### WHAT TO PRODUCE
Look through the records below for the line with "what the website" and the line with "The image size is (1371, 826).", then return those lines and all lines between, exactly.

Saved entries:
>>>
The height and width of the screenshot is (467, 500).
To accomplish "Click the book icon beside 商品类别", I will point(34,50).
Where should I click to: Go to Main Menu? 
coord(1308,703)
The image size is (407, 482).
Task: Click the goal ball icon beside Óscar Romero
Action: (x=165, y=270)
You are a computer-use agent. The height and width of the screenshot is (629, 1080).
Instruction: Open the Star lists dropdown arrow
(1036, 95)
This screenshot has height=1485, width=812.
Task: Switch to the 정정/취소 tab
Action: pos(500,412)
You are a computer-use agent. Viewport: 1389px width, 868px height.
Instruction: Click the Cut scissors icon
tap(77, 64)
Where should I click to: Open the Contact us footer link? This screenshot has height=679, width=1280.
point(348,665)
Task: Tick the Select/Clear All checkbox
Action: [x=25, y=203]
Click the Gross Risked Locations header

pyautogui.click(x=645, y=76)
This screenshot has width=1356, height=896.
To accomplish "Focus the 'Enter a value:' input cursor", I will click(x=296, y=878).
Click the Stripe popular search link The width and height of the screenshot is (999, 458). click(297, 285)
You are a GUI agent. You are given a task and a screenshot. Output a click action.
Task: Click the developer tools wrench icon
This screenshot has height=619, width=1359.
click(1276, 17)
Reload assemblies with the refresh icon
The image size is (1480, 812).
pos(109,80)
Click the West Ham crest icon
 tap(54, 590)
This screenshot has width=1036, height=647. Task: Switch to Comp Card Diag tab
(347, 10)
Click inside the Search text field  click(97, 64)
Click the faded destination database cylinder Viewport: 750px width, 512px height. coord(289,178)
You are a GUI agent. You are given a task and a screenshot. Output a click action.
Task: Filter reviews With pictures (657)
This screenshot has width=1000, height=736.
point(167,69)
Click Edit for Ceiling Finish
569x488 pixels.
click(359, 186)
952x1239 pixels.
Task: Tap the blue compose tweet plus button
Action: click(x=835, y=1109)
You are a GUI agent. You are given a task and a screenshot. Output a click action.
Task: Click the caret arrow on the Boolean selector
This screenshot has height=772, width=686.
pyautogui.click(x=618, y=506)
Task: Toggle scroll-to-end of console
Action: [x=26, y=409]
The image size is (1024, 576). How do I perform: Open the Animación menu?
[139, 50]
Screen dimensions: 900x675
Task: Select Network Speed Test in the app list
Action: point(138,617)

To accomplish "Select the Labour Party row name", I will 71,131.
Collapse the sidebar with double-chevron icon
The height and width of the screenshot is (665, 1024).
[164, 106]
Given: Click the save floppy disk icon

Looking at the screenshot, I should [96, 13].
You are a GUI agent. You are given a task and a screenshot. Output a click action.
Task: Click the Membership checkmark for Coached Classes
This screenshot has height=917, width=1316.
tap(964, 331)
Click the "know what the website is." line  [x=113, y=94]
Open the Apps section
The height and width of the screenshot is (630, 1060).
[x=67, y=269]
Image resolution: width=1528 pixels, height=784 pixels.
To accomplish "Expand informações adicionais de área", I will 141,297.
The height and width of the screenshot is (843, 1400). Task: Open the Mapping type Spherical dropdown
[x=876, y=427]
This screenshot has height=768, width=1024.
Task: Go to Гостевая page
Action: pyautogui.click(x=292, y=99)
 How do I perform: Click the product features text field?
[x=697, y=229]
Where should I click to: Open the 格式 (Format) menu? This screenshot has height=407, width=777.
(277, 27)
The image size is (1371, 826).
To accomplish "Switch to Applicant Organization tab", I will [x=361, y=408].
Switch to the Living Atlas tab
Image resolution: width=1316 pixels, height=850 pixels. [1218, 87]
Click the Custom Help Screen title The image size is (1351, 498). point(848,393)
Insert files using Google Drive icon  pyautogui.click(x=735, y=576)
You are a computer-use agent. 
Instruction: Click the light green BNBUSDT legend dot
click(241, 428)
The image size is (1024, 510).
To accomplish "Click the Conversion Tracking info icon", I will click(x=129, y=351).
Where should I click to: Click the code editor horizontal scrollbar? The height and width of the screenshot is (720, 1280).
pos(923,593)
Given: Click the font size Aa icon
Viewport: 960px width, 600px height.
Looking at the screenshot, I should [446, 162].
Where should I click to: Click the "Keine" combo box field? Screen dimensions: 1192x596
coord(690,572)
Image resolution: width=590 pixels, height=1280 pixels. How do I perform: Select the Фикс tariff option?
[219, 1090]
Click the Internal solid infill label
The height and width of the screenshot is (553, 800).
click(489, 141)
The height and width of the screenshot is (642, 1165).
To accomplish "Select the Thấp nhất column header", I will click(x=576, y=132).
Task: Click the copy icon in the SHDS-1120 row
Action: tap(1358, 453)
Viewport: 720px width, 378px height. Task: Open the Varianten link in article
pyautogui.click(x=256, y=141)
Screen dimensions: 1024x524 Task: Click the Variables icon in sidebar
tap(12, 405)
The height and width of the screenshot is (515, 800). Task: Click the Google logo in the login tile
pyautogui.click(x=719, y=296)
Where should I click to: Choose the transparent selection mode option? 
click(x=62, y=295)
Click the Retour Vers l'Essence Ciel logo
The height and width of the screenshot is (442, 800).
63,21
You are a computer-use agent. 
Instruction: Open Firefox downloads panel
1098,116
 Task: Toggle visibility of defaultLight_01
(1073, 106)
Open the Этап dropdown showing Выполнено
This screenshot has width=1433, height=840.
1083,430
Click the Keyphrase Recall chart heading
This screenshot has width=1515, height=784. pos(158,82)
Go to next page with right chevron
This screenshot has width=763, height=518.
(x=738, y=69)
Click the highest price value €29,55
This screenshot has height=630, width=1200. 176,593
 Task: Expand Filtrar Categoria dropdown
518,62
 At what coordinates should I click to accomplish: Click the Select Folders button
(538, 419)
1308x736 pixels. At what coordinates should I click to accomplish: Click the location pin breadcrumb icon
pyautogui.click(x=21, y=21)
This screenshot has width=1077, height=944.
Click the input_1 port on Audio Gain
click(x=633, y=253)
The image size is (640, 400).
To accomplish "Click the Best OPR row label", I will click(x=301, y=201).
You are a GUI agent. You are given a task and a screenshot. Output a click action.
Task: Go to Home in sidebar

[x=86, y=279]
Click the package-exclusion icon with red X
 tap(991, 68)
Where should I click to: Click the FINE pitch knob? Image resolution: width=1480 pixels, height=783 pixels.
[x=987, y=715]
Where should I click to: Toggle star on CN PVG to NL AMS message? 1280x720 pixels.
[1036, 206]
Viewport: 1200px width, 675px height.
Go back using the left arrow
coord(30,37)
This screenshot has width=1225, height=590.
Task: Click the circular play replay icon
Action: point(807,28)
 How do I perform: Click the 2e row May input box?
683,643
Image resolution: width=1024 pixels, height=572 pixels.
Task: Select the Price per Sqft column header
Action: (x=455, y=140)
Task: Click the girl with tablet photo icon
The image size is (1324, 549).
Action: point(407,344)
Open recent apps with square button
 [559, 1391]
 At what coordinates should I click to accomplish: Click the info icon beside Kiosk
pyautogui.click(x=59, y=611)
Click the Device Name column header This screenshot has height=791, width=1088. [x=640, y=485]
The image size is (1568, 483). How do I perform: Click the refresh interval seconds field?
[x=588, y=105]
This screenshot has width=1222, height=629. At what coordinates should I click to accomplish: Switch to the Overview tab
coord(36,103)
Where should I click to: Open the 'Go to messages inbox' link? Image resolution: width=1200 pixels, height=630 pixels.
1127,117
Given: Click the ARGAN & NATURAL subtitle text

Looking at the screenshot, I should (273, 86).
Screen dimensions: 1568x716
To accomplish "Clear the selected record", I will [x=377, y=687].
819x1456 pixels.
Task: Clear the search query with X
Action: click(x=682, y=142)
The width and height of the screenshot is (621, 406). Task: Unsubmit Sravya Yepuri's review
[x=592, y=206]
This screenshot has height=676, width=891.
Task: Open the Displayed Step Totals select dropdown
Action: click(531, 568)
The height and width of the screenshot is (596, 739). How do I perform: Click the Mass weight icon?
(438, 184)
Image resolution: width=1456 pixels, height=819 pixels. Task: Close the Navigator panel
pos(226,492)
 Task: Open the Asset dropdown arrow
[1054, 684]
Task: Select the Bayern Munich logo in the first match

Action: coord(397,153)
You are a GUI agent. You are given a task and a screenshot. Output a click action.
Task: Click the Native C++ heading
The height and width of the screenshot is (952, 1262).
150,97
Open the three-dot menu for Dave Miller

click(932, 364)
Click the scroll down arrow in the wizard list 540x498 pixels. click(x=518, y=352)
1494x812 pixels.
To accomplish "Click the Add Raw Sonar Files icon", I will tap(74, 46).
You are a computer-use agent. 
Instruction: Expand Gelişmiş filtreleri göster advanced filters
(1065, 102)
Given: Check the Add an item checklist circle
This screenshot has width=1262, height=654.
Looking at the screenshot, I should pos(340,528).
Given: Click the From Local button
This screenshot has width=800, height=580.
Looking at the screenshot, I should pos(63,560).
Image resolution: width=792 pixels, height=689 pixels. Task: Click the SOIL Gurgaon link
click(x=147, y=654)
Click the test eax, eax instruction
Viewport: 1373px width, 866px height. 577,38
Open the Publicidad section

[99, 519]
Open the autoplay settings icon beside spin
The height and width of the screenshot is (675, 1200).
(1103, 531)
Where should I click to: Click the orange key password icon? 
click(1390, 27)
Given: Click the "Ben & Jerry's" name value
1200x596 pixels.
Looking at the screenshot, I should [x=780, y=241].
<<<
### OUTPUT FOR THIS EXERCISE
Click the "know what the website is." line  [x=113, y=94]
Open the Apps section
The height and width of the screenshot is (630, 1060).
[x=67, y=269]
Image resolution: width=1528 pixels, height=784 pixels.
To accomplish "Expand informações adicionais de área", I will 141,297.
The height and width of the screenshot is (843, 1400). Task: Open the Mapping type Spherical dropdown
[x=876, y=427]
This screenshot has height=768, width=1024.
Task: Go to Гостевая page
Action: pyautogui.click(x=292, y=99)
 How do I perform: Click the product features text field?
[x=697, y=229]
Where should I click to: Open the 格式 (Format) menu? This screenshot has height=407, width=777.
(277, 27)
The image size is (1371, 826).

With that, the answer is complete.